Article

Table of Contents
Theme:
Was this article helpful?
Try Vultr Today with

$50 Free on Us!

Want to contribute?

You could earn up to $300 by adding new articles!

Find and Delete Duplicate Rows in MySQL with GROUP BY and HAVING Clauses

Author: Francis Ndungu

Last Updated: Sat, Feb 20, 2021
MySQL and MariaDB Programming

Introduction

Sometimes, you might see more than one copy of the same record appearing in a MySQL database table. This usually happens after importing data from external sources such as spreadsheet applications that don't have the features of relational databases. Having identical copies of the same record may negatively affect your application and business logic. For instance, if customers get registered multiple times in your invoicing software, this might complicate the process of allocating credit limits. To overcome this challenge, you must delete the duplicate customers' records from your database.

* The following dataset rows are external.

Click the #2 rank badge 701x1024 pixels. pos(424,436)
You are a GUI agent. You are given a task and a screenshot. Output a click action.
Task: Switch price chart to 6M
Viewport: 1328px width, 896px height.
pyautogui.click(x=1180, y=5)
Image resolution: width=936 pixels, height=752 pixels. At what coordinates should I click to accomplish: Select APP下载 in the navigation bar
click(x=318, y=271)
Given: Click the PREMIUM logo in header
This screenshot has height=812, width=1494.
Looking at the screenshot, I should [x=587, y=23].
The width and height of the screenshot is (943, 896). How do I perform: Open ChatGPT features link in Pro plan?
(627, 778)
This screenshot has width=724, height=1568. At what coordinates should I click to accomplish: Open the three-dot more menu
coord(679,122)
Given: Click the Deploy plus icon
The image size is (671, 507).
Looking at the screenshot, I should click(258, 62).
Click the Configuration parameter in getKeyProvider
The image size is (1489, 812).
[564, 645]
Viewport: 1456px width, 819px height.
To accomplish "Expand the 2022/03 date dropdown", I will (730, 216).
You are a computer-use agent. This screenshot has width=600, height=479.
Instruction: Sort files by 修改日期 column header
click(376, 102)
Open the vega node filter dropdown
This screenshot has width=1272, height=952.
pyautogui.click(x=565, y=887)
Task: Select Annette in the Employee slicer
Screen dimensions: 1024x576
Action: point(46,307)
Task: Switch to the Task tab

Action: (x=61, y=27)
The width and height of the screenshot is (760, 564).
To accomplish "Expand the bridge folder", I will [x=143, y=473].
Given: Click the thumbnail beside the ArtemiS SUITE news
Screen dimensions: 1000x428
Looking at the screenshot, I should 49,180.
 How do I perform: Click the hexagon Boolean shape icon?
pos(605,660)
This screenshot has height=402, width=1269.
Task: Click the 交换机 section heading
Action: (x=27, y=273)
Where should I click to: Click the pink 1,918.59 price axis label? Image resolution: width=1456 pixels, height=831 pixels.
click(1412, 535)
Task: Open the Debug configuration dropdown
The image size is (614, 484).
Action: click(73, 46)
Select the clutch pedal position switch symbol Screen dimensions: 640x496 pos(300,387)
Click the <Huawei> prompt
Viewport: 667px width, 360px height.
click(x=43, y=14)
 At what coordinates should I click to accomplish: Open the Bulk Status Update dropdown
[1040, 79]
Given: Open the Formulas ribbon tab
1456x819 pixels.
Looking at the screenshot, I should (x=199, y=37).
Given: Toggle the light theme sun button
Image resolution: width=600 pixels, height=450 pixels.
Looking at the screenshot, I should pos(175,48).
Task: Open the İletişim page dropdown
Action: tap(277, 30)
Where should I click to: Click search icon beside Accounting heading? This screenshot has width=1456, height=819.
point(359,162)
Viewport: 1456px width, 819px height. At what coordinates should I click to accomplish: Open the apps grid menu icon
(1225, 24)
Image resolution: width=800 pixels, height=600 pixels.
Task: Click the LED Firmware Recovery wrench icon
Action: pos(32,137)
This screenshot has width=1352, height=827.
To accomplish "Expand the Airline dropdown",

In this guide, you'll create a test_db database and a sample customers table. You'll then populate the table with a random list of customers' details containing some duplicates. Finally, you'll use the MySQL GROUP BY and HAVING clauses to find and DROP duplicate rows.

Prerequisites

To follow along with this guide, make sure you have the following:

  • An Ubuntu 20.04 server.
  • A sudo user.
  • A LAMP Stack. To test this guide, you only need to install the MySQL database server.

Create a test_db Database

First, SSH to your server and run the command below to log in to your MySQL database server as root.

$ sudo mysql -u root -p

When prompted, enter the root password of your MySQL server and press ENTER to continue. Then, run the command below to create a test_db database.

mysql> CREATE DATABASE test_db;

Use the test_db database.

mysql> USE test_db;

Next, set up a customers table. In this table, you'll uniquely identify the customers by referring to the customer_id column, which should be auto-populated since you'll define it with a PRIMARY KEY statement. The table will then record the first_name, last_name and phone number of the customer.

Create the customers table.

mysql> CREATE TABLE customers (
       customer_id BIGINT NOT NULL AUTO_INCREMENT PRIMARY KEY,
       first_name VARCHAR(50),
       last_name VARCHAR(50),
       phone VARCHAR(15)
       ) ENGINE = InnoDB;

Next, populate the customers table with some records. Please note that it is possible for you to INSERT details of the same customer multiple times in this table. As earlier indicated, you might be importing some records from an external data source that lacks the functionalities of a relational database.

Run the INSERT commands one by one to populate the table.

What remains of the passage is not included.